Today, I am with the love of my life! I continue to work on my healing from shame, anger, and anxiety with activities that I love such as writing, poetry, dance, yoga, travel, being in nature and spirituality. I have written over a hundred poems, and a few were published.
In 2020 my memoir called Lucia’s Story: My Imperfect Beauty was published. This memoir is written in devotion to and respect for facial difference. My pen name is Bella Lucia. I am delighted to see that those craniofacial-affected children, globally, are receiving the care and support that they need. That more young and middle age adults who are cleft/craniofacial affected are joining together on social media to advocate for themselves in all aspects of their physical, emotional, and psychosocial needs. My concern is what happens as we all age and the need for continuing care and support.
In 2022, my intuition led me to the concept of advocating for the older adult with craniofacial difference. Now that I am one it dawned on me that there was not enough being done to support this concern. I began an in-depth search regarding support for older adults with craniofacial differences and found little information. I have a mission to assist other older adults to receive support from the cleft community and beyond, along with their peers with craniofacial differences.
I have been doing research and found one conclusive article from The Cleft Palate-Craniofacial Journal published in 2015 called “Older adults experiences of living with cleft lip and palate: A qualitative study exploring aging and appearance.” This study was accomplished with cleft lip and palate adults from age 57-82. The article centered around feelings of isolation at times and having little contact with other people with a cleft. In addition, it was mentioned that healthcare could be more considerate to the needs of older persons with a cleft, particularly, around dental care and providing information about it. Many participants in the study felt ignored because of their age.

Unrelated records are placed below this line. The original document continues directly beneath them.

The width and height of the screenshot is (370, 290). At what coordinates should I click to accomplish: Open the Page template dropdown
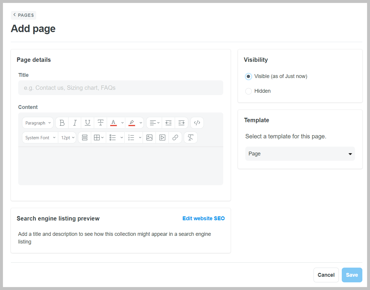click(300, 154)
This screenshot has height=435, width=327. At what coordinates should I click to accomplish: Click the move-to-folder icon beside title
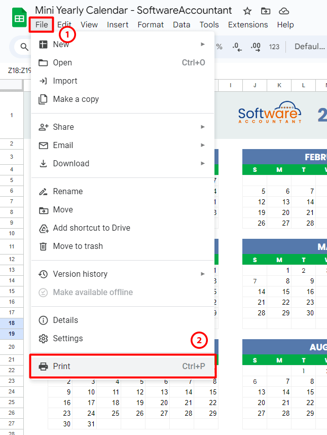point(266,11)
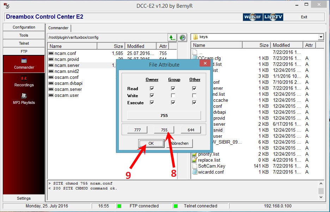The width and height of the screenshot is (330, 212).
Task: Sort local files by Modified column header
Action: [x=287, y=45]
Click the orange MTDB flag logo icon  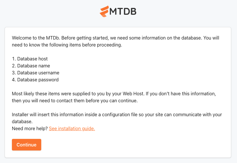(x=104, y=11)
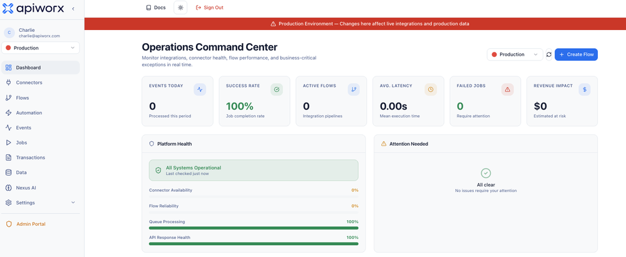Open the sidebar Production environment dropdown
Screen dimensions: 626x257
40,48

My ongoing goal is to advocate for all cleft-affected individuals and be a voice for the cleft-affected older adult by putting information out there. I have started communication with AARP (The American Association of Retired Persons) and I am planning to submit an article for their magazine and their bulletin citing resources such as Smile Train, myFace and the ACPA. I have also contacted the NCOA (The National Council on Aging) and my local county’s older adult community. I am happy to report that they are interested in my story and plan to speak at my county Commission on Aging upcoming meeting.
Another concern is communication with today’s information technology and the older adult obtaining information and support. I am reading and hearing that many older adults, which include my friends and acquaintances, use email, text, phone, the internet and YouTube for communication and information and are less involved on social media. The use of TV, radio, journals, and books are prominent. Thoughts need to be taken as to what other ways we can advocate for them. Keeping them connected to the community worldwide. In addition, those creators of apps and other social media could have the font be larger and have more tips to guide them.

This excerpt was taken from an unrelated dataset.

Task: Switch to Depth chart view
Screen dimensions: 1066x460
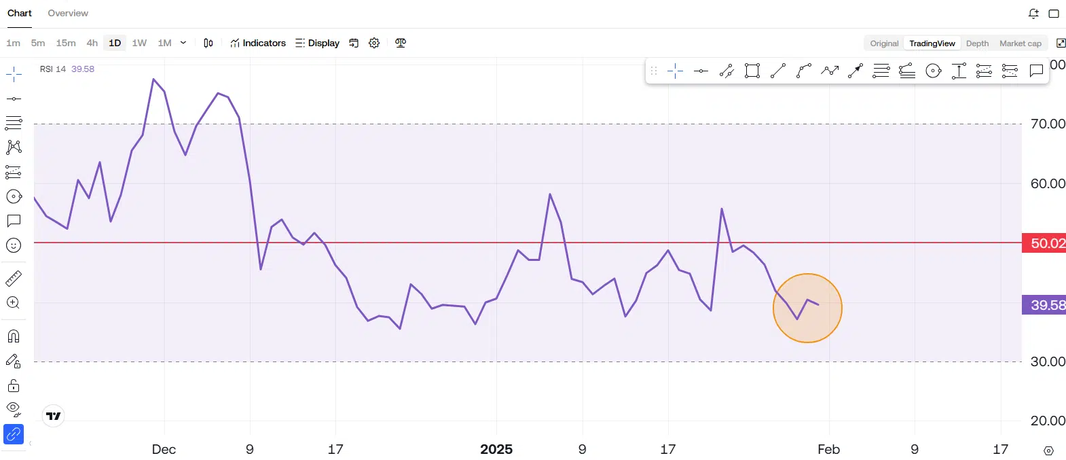Action: (977, 43)
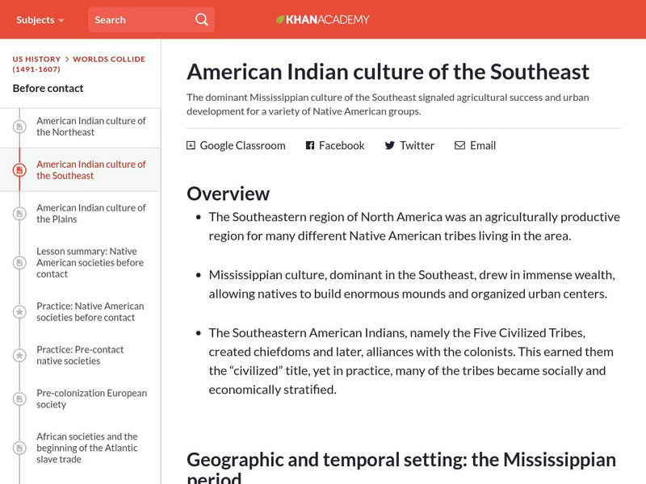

More qualitative studies need to be generated. These are questions I think about: Are you an older adult with craniofacial difference? Are you concerned about your appearance and possibly your speech? Are you feeling alone and isolated, wanting more support and interaction? What would assist you to feel better about yourself and feel more with others? How do you obtain information of interest?
Social media is a huge platform that will benefit these individuals if they want to join. If not, we have other means as mentioned above. Another thought is that their grandchildren would be able to assist them with getting connected to social media.
Lastly, my wish is that complete support of the older adult with craniofacial differences continues, indefinitely for generations to come. Keeping our smiles jubilant.